** START Listed entries **

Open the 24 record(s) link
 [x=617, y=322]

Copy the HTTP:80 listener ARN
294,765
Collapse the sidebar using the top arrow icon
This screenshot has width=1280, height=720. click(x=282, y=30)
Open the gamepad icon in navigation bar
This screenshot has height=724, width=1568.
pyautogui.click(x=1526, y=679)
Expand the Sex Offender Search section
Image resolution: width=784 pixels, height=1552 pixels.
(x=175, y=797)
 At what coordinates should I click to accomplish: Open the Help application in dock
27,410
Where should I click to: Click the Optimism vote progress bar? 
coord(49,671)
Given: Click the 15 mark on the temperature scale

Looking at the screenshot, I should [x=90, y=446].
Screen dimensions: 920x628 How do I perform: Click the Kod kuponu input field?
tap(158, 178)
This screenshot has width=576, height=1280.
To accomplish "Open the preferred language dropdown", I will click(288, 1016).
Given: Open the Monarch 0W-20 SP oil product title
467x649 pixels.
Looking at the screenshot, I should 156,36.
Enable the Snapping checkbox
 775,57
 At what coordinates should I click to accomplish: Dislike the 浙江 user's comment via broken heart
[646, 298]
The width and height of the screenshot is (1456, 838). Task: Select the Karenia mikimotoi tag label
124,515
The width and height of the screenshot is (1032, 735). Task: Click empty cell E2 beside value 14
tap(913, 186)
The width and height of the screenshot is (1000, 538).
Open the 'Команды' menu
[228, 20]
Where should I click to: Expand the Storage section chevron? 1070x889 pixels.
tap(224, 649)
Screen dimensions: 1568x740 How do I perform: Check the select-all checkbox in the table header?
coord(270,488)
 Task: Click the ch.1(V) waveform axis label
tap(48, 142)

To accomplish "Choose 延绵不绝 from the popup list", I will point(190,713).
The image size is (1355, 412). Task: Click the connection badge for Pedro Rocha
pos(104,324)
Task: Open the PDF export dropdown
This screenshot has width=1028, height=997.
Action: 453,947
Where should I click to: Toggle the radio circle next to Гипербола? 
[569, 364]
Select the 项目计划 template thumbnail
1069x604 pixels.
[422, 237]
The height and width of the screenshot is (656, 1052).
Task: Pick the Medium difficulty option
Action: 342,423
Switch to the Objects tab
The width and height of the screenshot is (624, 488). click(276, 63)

** END Listed entries **

Challenge — Identify every line of the data that contains the string "height", matching case exactly, and copy each of those lines in full.

Output of the exercise —
This screenshot has width=1280, height=720. click(x=282, y=30)
This screenshot has height=724, width=1568.
Image resolution: width=784 pixels, height=1552 pixels.
This screenshot has width=576, height=1280.
The width and height of the screenshot is (1456, 838). Task: Select the Karenia mikimotoi tag label
The width and height of the screenshot is (1032, 735). Task: Click empty cell E2 beside value 14
The width and height of the screenshot is (1000, 538).
This screenshot has width=1028, height=997.
The height and width of the screenshot is (656, 1052).
The width and height of the screenshot is (624, 488). click(276, 63)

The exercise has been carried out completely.